Smaller backpack, the run to Pete Lake, the hikers we pass who ask how much further. We keep running, fording narrow creeks, waving insects away, establishing a rhythm. After the first flat green half mile, through cedar and fir, the glacial lake to the left, the landscape suns up. That is the only word I can think of for it, when you are one minute deep in forest and then moving higher, boulders bigger, the way you feel the heat on the back of your neck, the way the smells change and the borders of alpine blooms appear-lupine, paintbrush, fireweed . High ice clouds cast sun dogs. Path keeps rising, to the right, the first real climbing rock, the dog scrambling to top first. I sit to try and just feel it, the sun warmed rock, hands on moss, not think about the rest, shut it down to raise it up. There is a different kind of need to be fulfilled, oxygen, getting the body to the place in movement that is immediate and necessary, stripping us down.  Already that which I could not let go of is leaving me, washed away by the wind in trees and my own breath.

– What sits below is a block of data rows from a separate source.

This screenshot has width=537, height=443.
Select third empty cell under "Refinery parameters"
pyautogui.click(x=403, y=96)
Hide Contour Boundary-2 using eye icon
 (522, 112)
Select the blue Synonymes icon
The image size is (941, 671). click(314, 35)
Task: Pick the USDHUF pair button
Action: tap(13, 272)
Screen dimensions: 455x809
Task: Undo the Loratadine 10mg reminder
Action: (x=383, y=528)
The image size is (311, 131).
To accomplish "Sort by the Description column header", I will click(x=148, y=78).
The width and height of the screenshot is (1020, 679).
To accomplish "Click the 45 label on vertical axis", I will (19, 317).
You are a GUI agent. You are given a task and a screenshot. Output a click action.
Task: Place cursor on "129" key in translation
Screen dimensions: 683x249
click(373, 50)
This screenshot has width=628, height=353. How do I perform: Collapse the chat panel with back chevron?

By the time we make Pete Lake, the day has warmed, and we wade into the water, cold enough to take breath away but welcome. The dog stays on shore, watches me float on my back, staring up at clouds and sky, then warming on a fallen log. We eat our lunch, rinse one more time, run down the mountain the way we came, build our fire, stare at stars you cannot see from the city through tree boughs, watch the sky turn, rest our bodies. There is a freedom in waking there, every muscle cold against the ground, dog curled into herself and my legs. The sunlight touching the start of the day, the highest trees first. Turned fifty-one this year, how everything in life has changed and yet here I lie, curled up next to a dog in a tent because to be here, all trees and rock, cold water and slow light, is the one sure way out, every time.

It is this we have come for, the teaching the mountain always shares. Submerge in what is elemental, move your animal body, keep things fluid, take only what you need. The days and seasons will take care of the rest.  What I have come to be relearn, complications fading when offered peak and river. Rushing water and fir scented air washing everything clear. Again and again.